▶ **Written exercise**
Can you copy out the items below word for word, starting at the line that has "Click the 23 date label on time axis" and continuing through the last item, and leave the pictures out?

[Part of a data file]
* BEGIN *

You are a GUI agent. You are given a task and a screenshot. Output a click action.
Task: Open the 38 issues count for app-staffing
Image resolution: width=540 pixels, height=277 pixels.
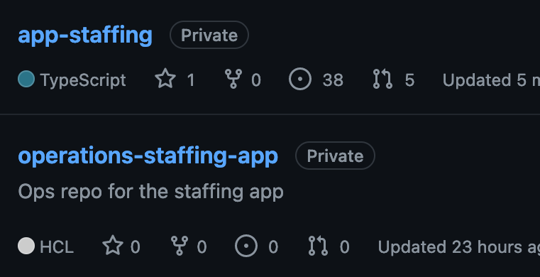coord(333,80)
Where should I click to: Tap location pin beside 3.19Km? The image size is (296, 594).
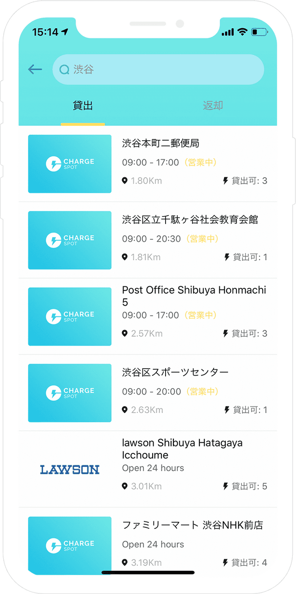click(x=124, y=563)
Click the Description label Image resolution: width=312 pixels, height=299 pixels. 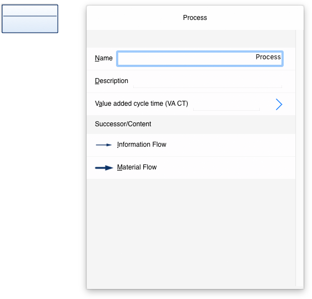point(112,81)
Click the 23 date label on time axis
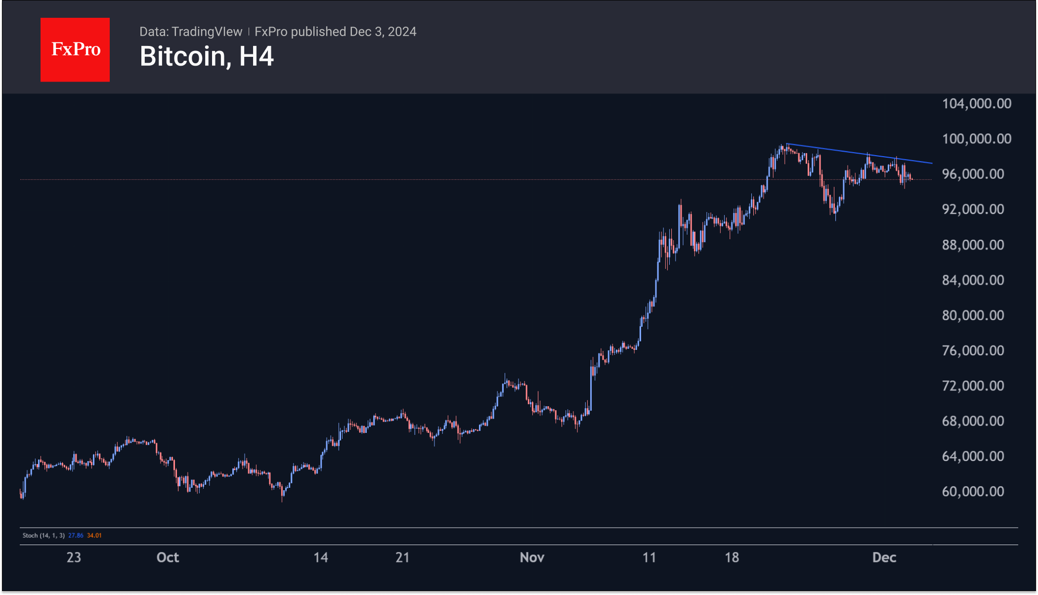The image size is (1038, 595). coord(74,558)
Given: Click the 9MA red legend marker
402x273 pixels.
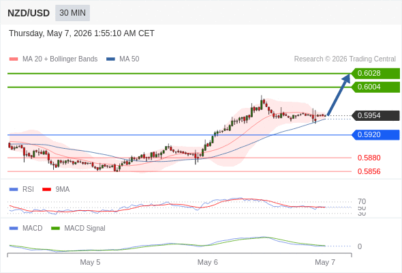Looking at the screenshot, I should pyautogui.click(x=46, y=190).
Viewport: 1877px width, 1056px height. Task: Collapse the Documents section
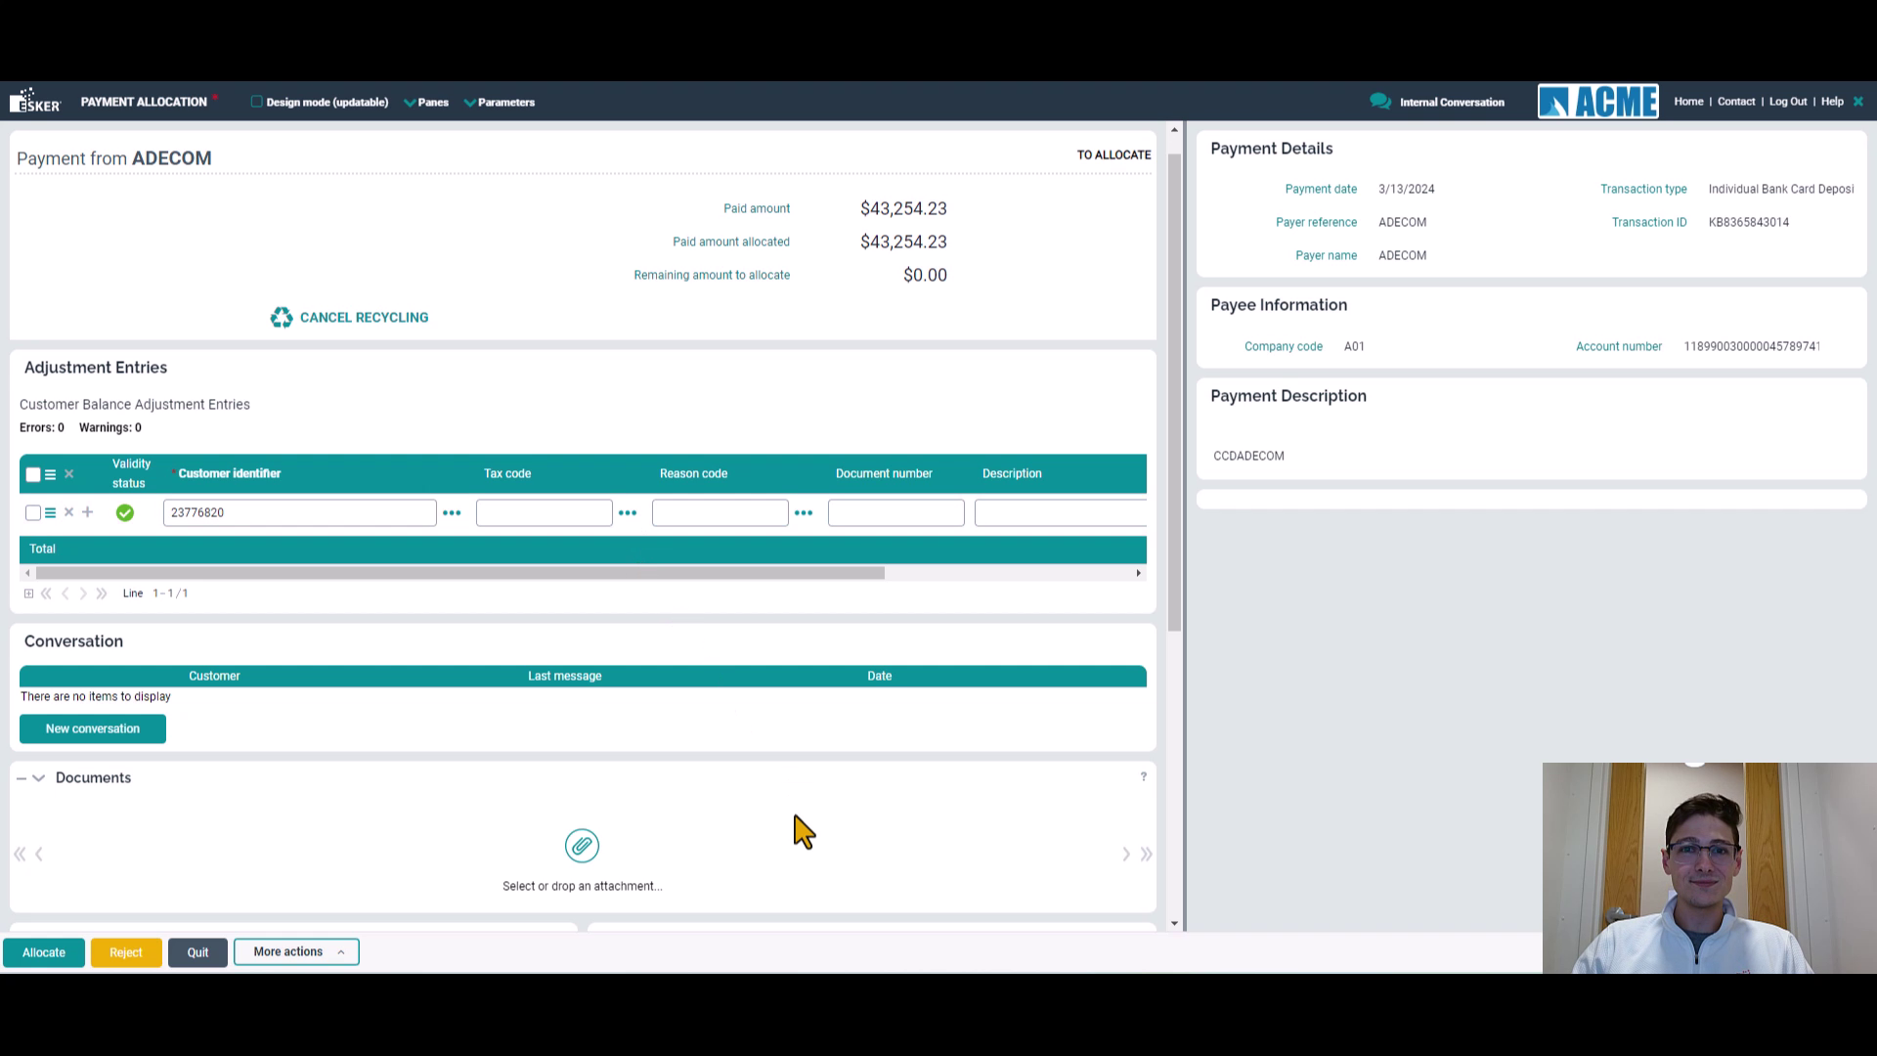tap(23, 777)
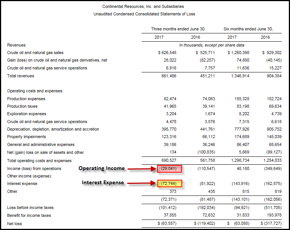
Task: Click the six-month 2017 income from operations 48,180
Action: [x=243, y=168]
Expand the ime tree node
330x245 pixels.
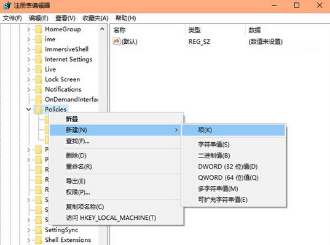[x=29, y=39]
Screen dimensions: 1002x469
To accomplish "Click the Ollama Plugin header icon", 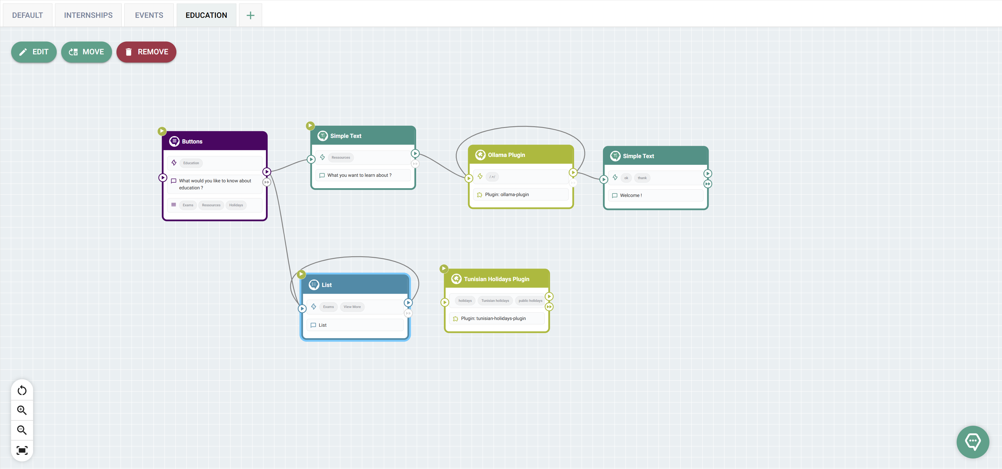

* END *

▶ **Completed exercise**
Click the 23 date label on time axis
The image size is (1038, 595). coord(74,558)
Given: Click the 9MA red legend marker
402x273 pixels.
Looking at the screenshot, I should pyautogui.click(x=46, y=190).
Viewport: 1877px width, 1056px height. Task: Collapse the Documents section
tap(23, 777)
Task: Click the six-month 2017 income from operations 48,180
Action: [x=243, y=168]
Expand the ime tree node
330x245 pixels.
[x=29, y=39]
Screen dimensions: 1002x469
To accomplish "Click the Ollama Plugin header icon", 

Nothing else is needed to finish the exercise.